Strategy 2. The Section 962 Election Strategy
The second strategy uses the Section 962 election to reduce the worldwide tax burden of being a U.S. shareholder of a CFC.
Foreign tax credit offsets Subpart F income tax liability
The Section 962 election’s strategy has one massive benefit: it allows the U.S. individual shareholder to claim a foreign tax credit on Form 1040 for foreign country corporate income tax paid by the CFC.
Or, pointing you to the Code: IRC §962(a)(2) allows an individual taxpayer to claim the IRC §960 deemed foreign tax credit.
For every dollar of U.S. income tax liability for the U.S. shareholder caused by the Subpart F income inclusion, expect a dollar of foreign tax credit from IRC §960. The individual U.S. shareholder’s net U.S. individual tax liability on Subpart F income is expected to be zero.
Foreign tax credit offsets income tax on dividend income
The net profit paid out as a dividend to the shareholder (remember my reader wants to pull all of the cash out of the corporation every year) is individual dividend income in the foreign country and the United States.
The shareholder pays individual income tax in the foreign country, and almost certainly the foreign tax credit will completely eliminate U.S. income tax on the dividend.
Regrettably, the net investment income tax is not offset by foreign tax credit. (I have opinions about the NIIT. Don’t get me started.)
Result
Tax is paid at the foreign corporation level (on corporate net profits) and at the individual level in the foreign country (on dividend income).
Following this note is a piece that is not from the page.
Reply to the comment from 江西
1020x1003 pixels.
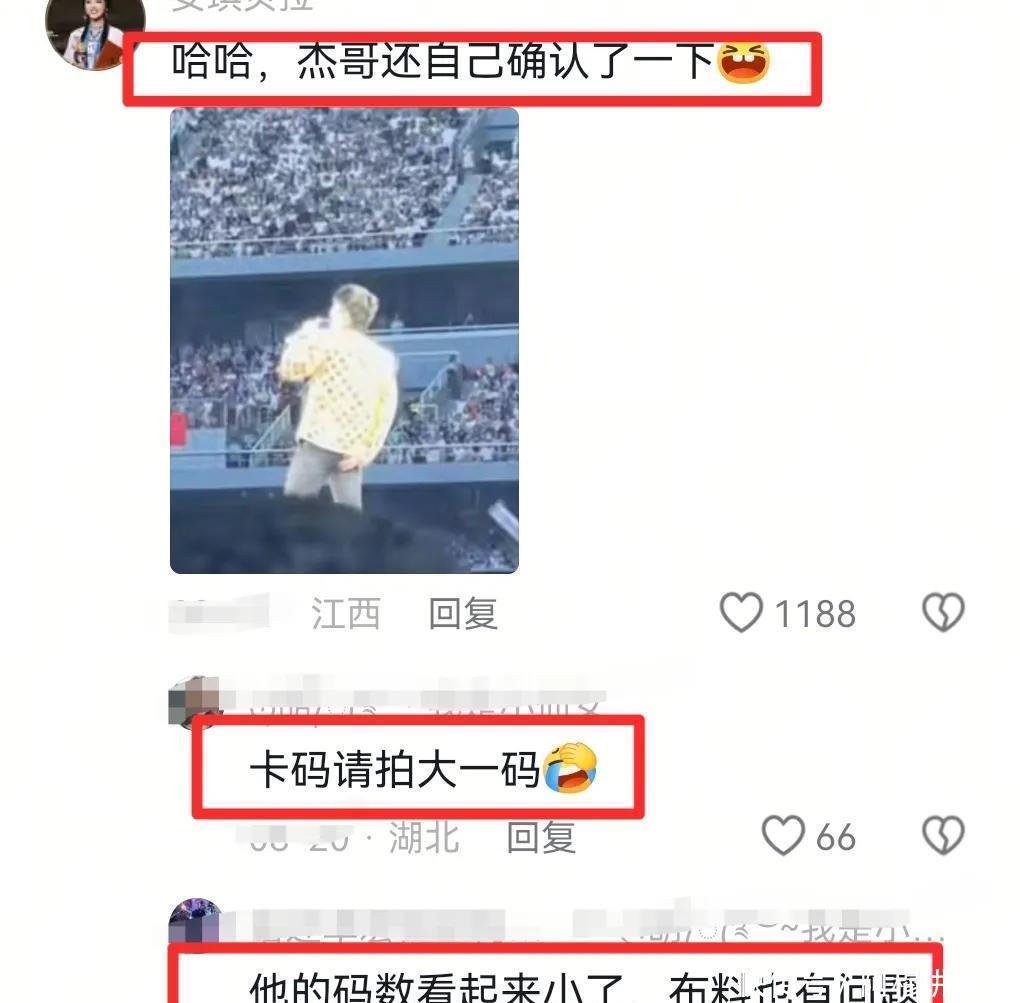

Additionally, U.S. net investment income tax is paid on the dividend income received.
Using the assumptions in my model, the total tax load is 54.1%.
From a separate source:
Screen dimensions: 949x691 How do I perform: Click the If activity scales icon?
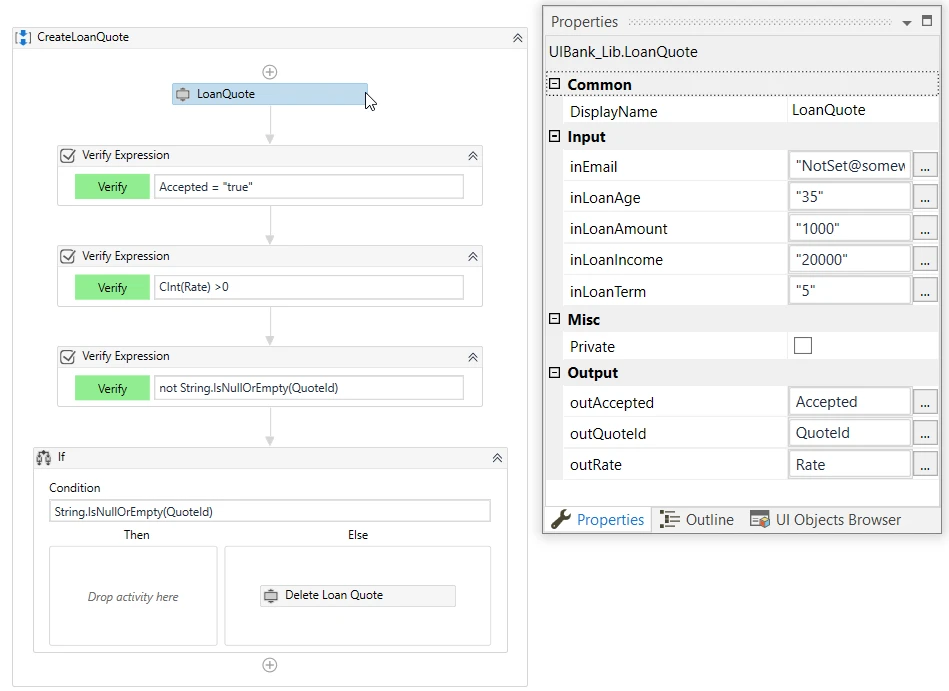tap(44, 457)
Strategy 3. The High-Tax Exception Strategy
The third way to deal with the problem is to use the high-tax exception.
Subpart F income inclusion eliminated
When you calculate the amount of a CFC’s Subpart F income (also global intangible low-taxed income, for that matter) you can choose to not have it included in the shareholder’s gross income.
You can do this if the CFC’s foreign corporate tax rate on that income is sufficiently high: at least 90% of the U.S. corporate tax rate = 21% x 90% = 18.9%. My model assumes a foreign country corporate income tax rate of 25%, so this scenario qualifies.
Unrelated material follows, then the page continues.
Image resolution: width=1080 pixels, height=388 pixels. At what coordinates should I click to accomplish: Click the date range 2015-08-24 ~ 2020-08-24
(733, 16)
You can see the subtraction for the high-taxed Subpart F income, at, for example, Instructions for Form 5471, Worksheet A, line 13g. For global intangible low-taxed income, you can see it on Form 5471, Schedule I-1, line 2c.
This eliminates the passthrough of Subpart F income to the U.S. shareholder, and the U.S. individual income tax liability created by IRC §951(a).
Foreign tax credit offsets dividend income tax liability
All of the net profit of the CFC is distributed out as a dividend to the U.S. individual shareholder.
It’s a dividend because the distribution of cash is from the CFC’s untaxed earnings and profits. IRC §301(c)(1). The U.S. individual shareholder pays foreign country individual income tax on dividend income received.
The foreign country’s individual income tax rate is usually higher than the U.S. income tax rate on dividend income (typically I expect to see these dividends treated as a qualified dividend taxable at 20%). Thus, the foreign tax credit rules will eliminate U.S. income tax liability on dividend income.
Again, net investment income tax of 3.8% of dividend income received will be payable in the United States and will not be offset by the foreign tax credit rules.
Result
Corporate income tax is paid in the foreign country on the CFC’s net profit. Foreign individual income tax is paid on the dividend paid by the CFC to the U.S. individual shareholder. U.S. net investment income tax is paid on the dividend income.
The combined tax rate of all of those taxes, using my assumptions in the Excel model, is 54.1%.
Conclusion . . .
For CFCs that generate lifestyle-supporting levels of profit, pay out everything as compensation every year. Zero out the net profit.
Otherwise, use either the Section 962 election strategy or the high-tax exception strategy to reduce (but not eliminate) the pain of the CFC income inclusion rules of IRC §951(a) and IRC §951A(a).